### Aim
Rewrite the records below as a JSON list of strings, with one string for each line and blank lines omitted.

### Input rows
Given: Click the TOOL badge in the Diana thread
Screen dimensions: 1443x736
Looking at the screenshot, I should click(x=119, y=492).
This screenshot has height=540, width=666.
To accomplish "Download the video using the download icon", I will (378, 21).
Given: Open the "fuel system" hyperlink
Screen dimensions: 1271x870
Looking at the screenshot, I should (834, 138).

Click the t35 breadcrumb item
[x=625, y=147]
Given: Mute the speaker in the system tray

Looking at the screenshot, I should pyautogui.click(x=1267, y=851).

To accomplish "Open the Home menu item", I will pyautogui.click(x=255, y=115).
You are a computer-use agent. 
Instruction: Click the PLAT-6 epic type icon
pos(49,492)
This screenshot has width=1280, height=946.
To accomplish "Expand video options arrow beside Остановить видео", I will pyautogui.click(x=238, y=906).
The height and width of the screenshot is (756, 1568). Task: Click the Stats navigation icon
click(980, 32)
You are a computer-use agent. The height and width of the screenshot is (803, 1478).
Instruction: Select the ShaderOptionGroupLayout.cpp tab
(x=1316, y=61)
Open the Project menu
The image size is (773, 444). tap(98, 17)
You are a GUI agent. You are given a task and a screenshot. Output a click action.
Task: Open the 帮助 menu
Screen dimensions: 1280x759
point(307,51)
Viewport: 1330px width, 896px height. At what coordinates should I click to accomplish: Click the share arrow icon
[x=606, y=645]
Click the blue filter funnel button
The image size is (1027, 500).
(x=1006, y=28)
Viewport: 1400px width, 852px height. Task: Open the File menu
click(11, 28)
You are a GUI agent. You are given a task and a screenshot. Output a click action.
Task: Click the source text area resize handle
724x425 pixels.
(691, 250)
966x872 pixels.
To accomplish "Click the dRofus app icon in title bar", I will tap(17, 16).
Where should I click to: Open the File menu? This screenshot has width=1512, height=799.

### Solution to the exercise
[
  "Given: Click the TOOL badge in the Diana thread",
  "Screen dimensions: 1443x736",
  "Looking at the screenshot, I should click(x=119, y=492).",
  "This screenshot has height=540, width=666.",
  "To accomplish \"Download the video using the download icon\", I will (378, 21).",
  "Given: Open the \"fuel system\" hyperlink",
  "Screen dimensions: 1271x870",
  "Looking at the screenshot, I should (834, 138).",
  "Click the t35 breadcrumb item",
  "[x=625, y=147]",
  "Given: Mute the speaker in the system tray",
  "Looking at the screenshot, I should pyautogui.click(x=1267, y=851).",
  "To accomplish \"Open the Home menu item\", I will pyautogui.click(x=255, y=115).",
  "You are a computer-use agent. ",
  "Instruction: Click the PLAT-6 epic type icon",
  "pos(49,492)",
  "This screenshot has width=1280, height=946.",
  "To accomplish \"Expand video options arrow beside Остановить видео\", I will pyautogui.click(x=238, y=906).",
  "The height and width of the screenshot is (756, 1568). Task: Click the Stats navigation icon",
  "click(980, 32)",
  "You are a computer-use agent. The height and width of the screenshot is (803, 1478).",
  "Instruction: Select the ShaderOptionGroupLayout.cpp tab",
  "(x=1316, y=61)",
  "Open the Project menu",
  "The image size is (773, 444). tap(98, 17)",
  "You are a GUI agent. You are given a task and a screenshot. Output a click action.",
  "Task: Open the 帮助 menu",
  "Screen dimensions: 1280x759",
  "point(307,51)",
  "Viewport: 1330px width, 896px height. At what coordinates should I click to accomplish: Click the share arrow icon",
  "[x=606, y=645]",
  "Click the blue filter funnel button",
  "The image size is (1027, 500).",
  "(x=1006, y=28)",
  "Viewport: 1400px width, 852px height. Task: Open the File menu",
  "click(11, 28)",
  "You are a GUI agent. You are given a task and a screenshot. Output a click action.",
  "Task: Click the source text area resize handle",
  "724x425 pixels.",
  "(691, 250)",
  "966x872 pixels.",
  "To accomplish \"Click the dRofus app icon in title bar\", I will tap(17, 16).",
  "Where should I click to: Open the File menu? This screenshot has width=1512, height=799."
]